_Texto proporcionado_
Henry Mars. Foto: Corbis.
Henry Mars. Foto: Corbis.

En «La casa de Asterión», Jorge Luis Borges le da la vuelta al mito de Ariadna y Teseo, poniéndole voz a la nostalgia del minotauro. Este, atormentado por su procedencia, heredero de una nobleza extinguida y vituperado por los suyos, reflexiona sobre la soledad del laberinto, un lugar donde el tiempo no fluye sino que se estanca, colgado de una rutina que se perpetúa a sí misma desde el principio de los tiempos. Leyendo las particulares memorias de Henry Marsh uno no puede dejar de pensar en que quizás sean criaturas semejantes, cada uno atrapada en un laberinto distinto, sintiéndose dioses un día y simples marionetas de una trama imposible al siguiente. Marsh, uno de los neurocirujanos más prestigiosos del mundo, escribe en Ante todo no hagas daño sobre la divinidad que se atribuye a su profesión y el abismo que transita cada vez que se ajusta la mascarilla y se asoma al cerebro de sus pacientes, sabiendo que en sus manos se esconde el destino de un ser humano, un día tras otro.

Es difícil no pensar en la sombra de Oliver Sacks, alargada, casi puntiaguda, empeñada en clavarse en cualquier galeno que se atreva a coger la pluma y hablar de sí mismo. Sin embargo, Marsh consigue escabullirse de ese territorio oscuro donde se acaba diciendo lo mismo que otro ya ha dicho antes hasta convertirse en papel mojado y lo hace con una sinceridad del tamaño de una excavadora, sugiriendo su sapiencia sin hacerla nunca protagonista y focalizando su escritura en la esquiva naturaleza de su profesión. «Podemos ser dioses o villanos» dice Marsh en la preciosa apertura del libro al relatar lo que se siente al vaciarse en una mesa de operaciones para después ver que los resultados no son los esperados y en la contradicción que supone la excitación puramente profesional que le recorre antes de una intervención compleja y el miedo que se apodera hasta de las agujas del reloj cuando debe asegurarle a un desconocido que «todo saldrá bien» a pesar de que es imposible prever el resultado.

_Enunciado del ejercicio_
Prosiga la reseña sobre las memorias del neurocirujano Henry Marsh a partir de su última oración. Las líneas que aparecen a continuación proceden de una fuente distinta.

_Información proporcionada_
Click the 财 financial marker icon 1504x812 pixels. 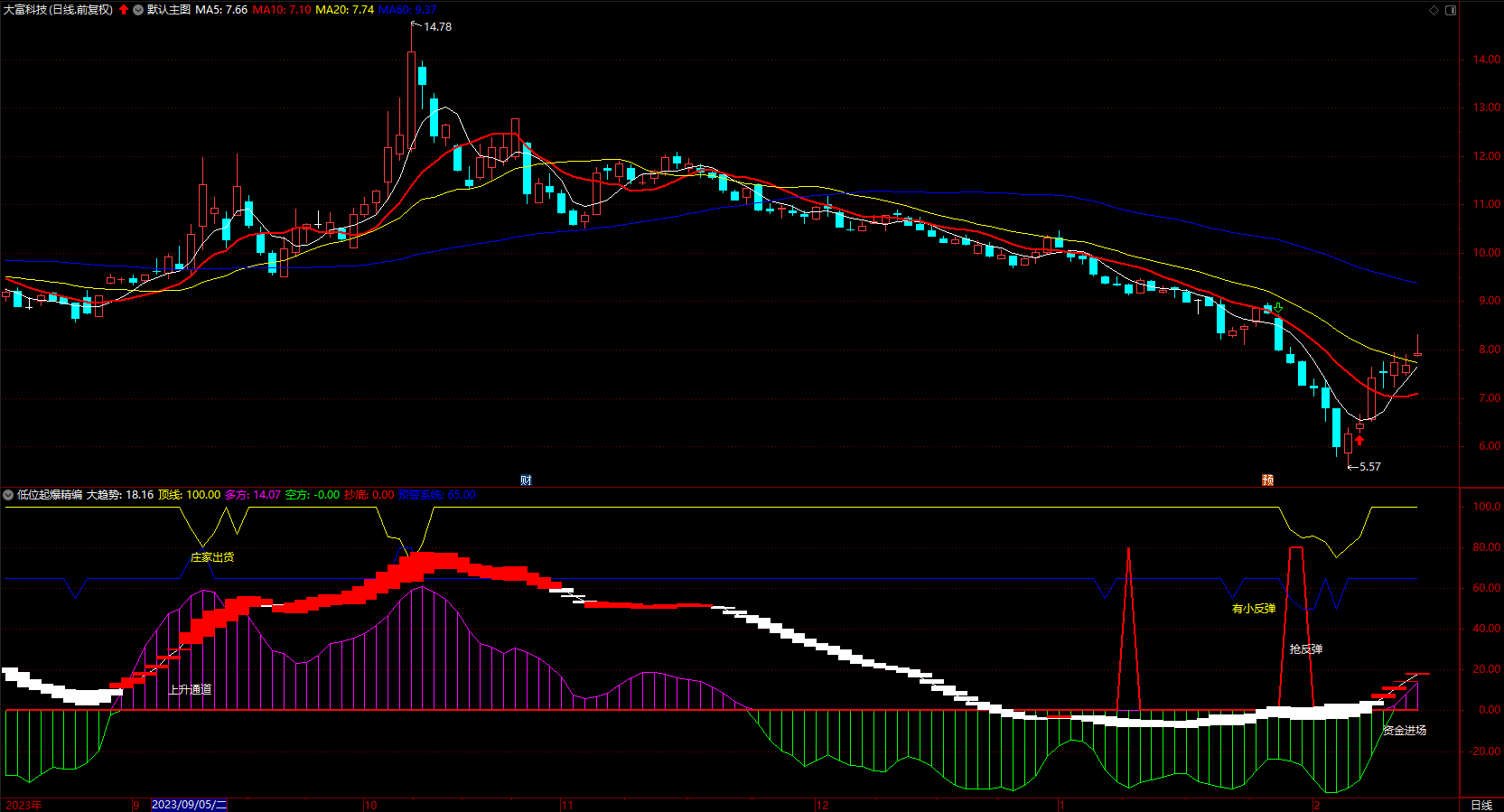[526, 480]
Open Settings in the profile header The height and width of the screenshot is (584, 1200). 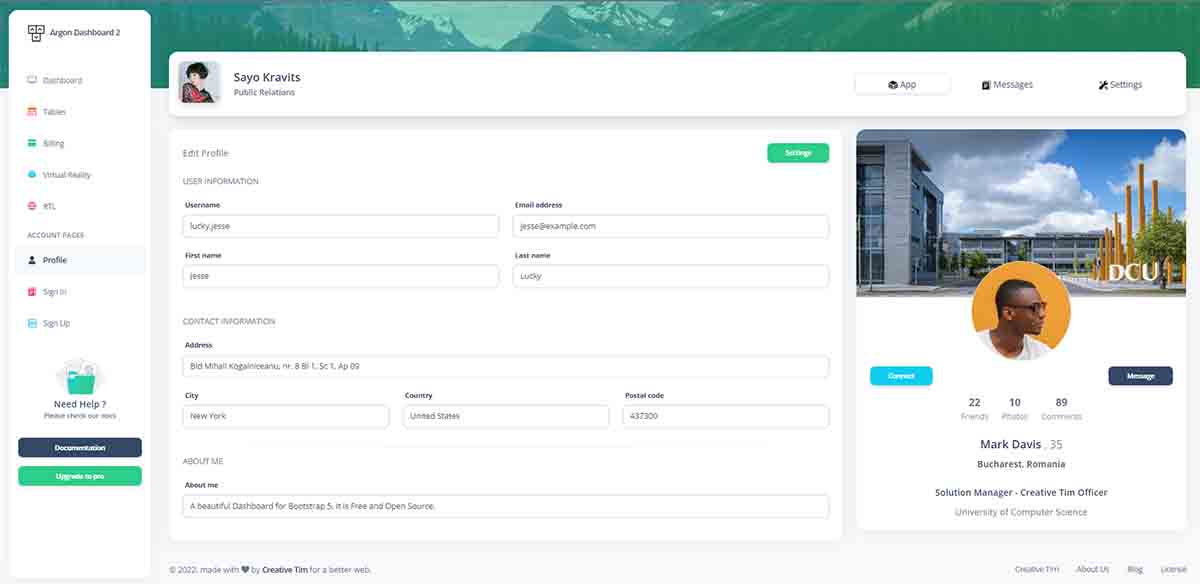[1119, 84]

_Espacio de respuesta_
Donde Sacks era delicado y didáctico, Marsh se asoma con un escalpelo, sin renunciar a un uso preciosista del lenguaje para acercarse a todos aquellos/as que alguna vez hemos puesto nuestra fe en manos de un tipo con bata. El canadiense da garrotazos a esos que tratan a los pacientes como simples números apuntados en un historial que un día formará parte de un archivo lleno de polvo pero lo hace sin levantar jamás las mayúsculas, con la tranquilidad —se supone que le proporciona una paz de espíritu que el propio Marsh atribuye a sus abejas, a las que cría entre operación y operación.

Lo mejor de un libro lleno de grandes momentos, todos ellos ligados a esa vocecita interior que acompaña al británico cuando va en bicicleta o cuando se sienta en el quirófano a abrirse paso en los pensamientos de un abogado a punto de quedarse ciego por culpa de un tumor, es la sensación de que Marsh es uno de los nuestros, de que no forma parte de una élite con base en el Olimpo y que solo baja a la tierra para curarnos, si se puede, o para decirnos que no se puede, si es lo que toca, pero que evita mancharse los manos o acercarse demasiado a sus siervos mortales, sabiendo que mañana podrían no estar aquí.

Los casos de Marsh son como los peldaños de una escalera que sirven para entender a este veterano, en cuyas fotos se observa un rostro relajado, sereno, coronado por unas gafas redondas que le dan aspecto de filósofo al que solo le falta una pipa: el clásico hombre con el que uno se sentaría a arreglar el mundo.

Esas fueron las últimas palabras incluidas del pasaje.